━━ SUPPLIED DATA ━━

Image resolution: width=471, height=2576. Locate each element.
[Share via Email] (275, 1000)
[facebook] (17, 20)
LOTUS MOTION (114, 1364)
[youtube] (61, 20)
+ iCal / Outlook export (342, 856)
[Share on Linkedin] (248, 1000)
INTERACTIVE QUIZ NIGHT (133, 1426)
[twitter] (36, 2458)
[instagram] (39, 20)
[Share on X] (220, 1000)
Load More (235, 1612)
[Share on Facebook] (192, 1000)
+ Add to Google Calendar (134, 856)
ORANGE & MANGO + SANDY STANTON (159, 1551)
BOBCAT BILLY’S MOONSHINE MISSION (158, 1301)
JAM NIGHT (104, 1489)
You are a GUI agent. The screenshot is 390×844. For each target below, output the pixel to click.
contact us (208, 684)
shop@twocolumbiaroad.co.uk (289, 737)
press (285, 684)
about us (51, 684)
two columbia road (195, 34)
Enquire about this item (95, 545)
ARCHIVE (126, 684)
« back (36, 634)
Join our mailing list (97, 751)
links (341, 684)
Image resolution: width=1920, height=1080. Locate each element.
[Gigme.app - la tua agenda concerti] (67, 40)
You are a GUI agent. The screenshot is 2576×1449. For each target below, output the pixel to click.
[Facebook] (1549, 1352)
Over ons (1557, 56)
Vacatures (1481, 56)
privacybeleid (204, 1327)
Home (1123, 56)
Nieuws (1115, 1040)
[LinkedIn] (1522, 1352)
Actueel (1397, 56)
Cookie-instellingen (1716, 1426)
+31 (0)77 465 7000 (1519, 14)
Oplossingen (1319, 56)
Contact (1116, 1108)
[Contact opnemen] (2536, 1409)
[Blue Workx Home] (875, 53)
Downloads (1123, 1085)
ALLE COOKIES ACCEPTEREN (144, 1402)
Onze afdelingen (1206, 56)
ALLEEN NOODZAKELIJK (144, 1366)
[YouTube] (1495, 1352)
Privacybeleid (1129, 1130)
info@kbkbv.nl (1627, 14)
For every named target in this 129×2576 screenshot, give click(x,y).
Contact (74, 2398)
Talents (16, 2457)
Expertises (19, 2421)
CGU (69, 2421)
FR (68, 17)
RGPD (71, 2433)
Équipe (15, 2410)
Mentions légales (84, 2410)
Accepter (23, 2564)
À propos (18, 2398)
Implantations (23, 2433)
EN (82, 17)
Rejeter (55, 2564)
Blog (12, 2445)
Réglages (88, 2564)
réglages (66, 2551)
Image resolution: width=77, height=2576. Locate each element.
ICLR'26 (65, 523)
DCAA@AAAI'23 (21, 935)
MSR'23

━━━

_WORK ORDER_. Search the listing for "resolution" and show every line where it occurs.

_WORKED SOLUTION_.
Image resolution: width=471, height=2576. Locate each element.
Image resolution: width=1920, height=1080. Locate each element.
Image resolution: width=77, height=2576. Locate each element.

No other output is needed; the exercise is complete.